Ideally snacking is tied to hunger. A snack provides an opportunity to meet your energy needs when you get hungry between meals, but too often hunger has nothing to do with snacking. We live in an indulgent environment with snacks used to reward, seduce, self soothe, and bribe. We eat snacks because they’re offered, they’re free, or we want something to do. People often say, “I need a little something” often without determining exactly what they need.
BREAKING THE CODE FOR “NEEDING SOMETHING”
So is it hunger or something else? The body cues us to act when we feel uncomfortable, but too often a cue can be misinterpreted. Check in to find out what your body is asking for the next time you sense that you “need something”. Here are a few ideas to consider:
- Are you truly hungry? A few bites of food should trigger a sense of relief. If there is no sense of “enough”, there are a few other concerns to check out
- Do you eat enough protein at your meals? Greek yogurt and a few slices of almonds may not be enough. Most clients feel a greater sense of satisfaction all day long when meals provide 20-30 grams of protein (about 3-4 ounces of animal protein)
- Are you eating mostly carbohydrate snacks? Carbohydrate rich foods like fruit, vegetables, and grains provide quick energy but often don’t deliver a sense of satiety. If you don’t feel satisfied with carbohydrate rich snacks, you may need a better balance with protein and fat.
- Are you thirsty? Too often we grab for something to eat when we mostly need some water to drink.

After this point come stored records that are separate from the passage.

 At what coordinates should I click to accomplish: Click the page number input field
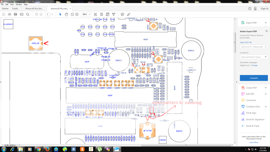(x=47, y=15)
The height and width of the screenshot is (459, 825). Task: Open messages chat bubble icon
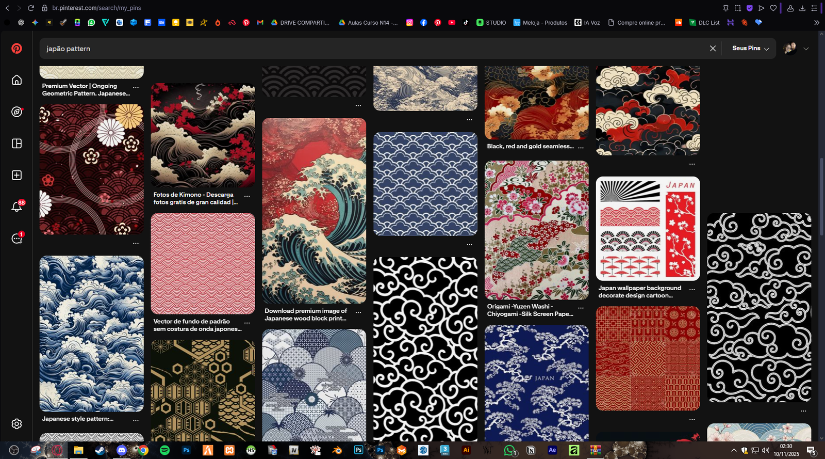point(17,239)
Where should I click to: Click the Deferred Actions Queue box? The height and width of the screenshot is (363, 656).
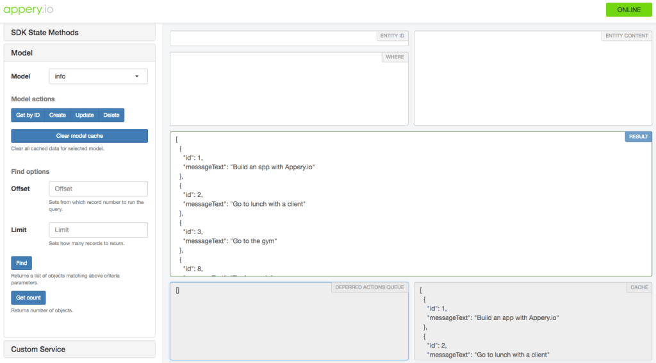click(x=288, y=321)
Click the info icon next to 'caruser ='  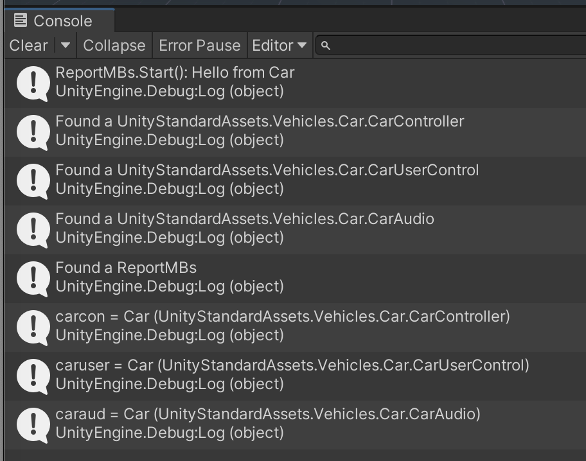point(32,376)
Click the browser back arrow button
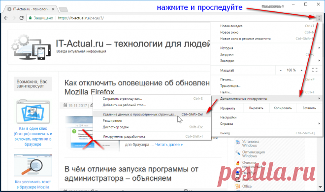325x192 pixels. point(6,18)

- Do you need to move? Physical activity improves insulin sensitivity and your body’s ability to use both glucose and fat for fuel. When cells are not using insulin effectively, the body responds by secreting even more insulin. Hyperinsulinemia can wreck havoc on blood glucose levels and your sense of “hunger”.

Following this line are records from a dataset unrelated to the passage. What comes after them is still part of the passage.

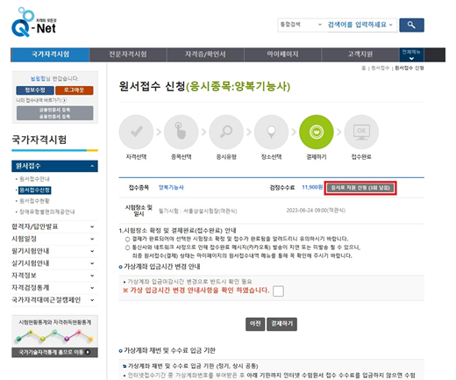Viewport: 456px width, 380px height.
Task: Open the 통합검색 dropdown
Action: coord(301,25)
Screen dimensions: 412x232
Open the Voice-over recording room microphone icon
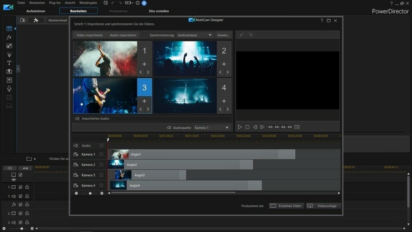click(9, 89)
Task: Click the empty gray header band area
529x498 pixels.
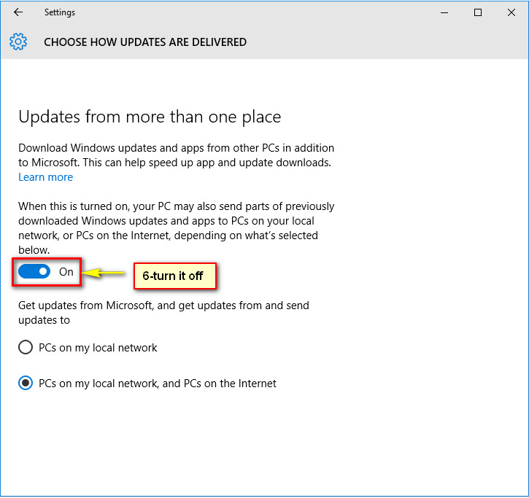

- Maybe you’re not hungry at all, but just used to using food to (fill in the blank). No surprise here. Food is relatively cheap, readily available, immediately gratifying, socially acceptable, not illegal, and can be consumed by yourself or with company.
Food remains an incredibly effective short term buffer, with long term consequences.Ideally snacking is tied to hunger and we choose mostly whole foods, taking guilt right out of the equation. Cultivate the skills to allow food it’s rightful place, and choose snacks wisely. Snacking should honor your sense of enough even when the package says “Way Better”.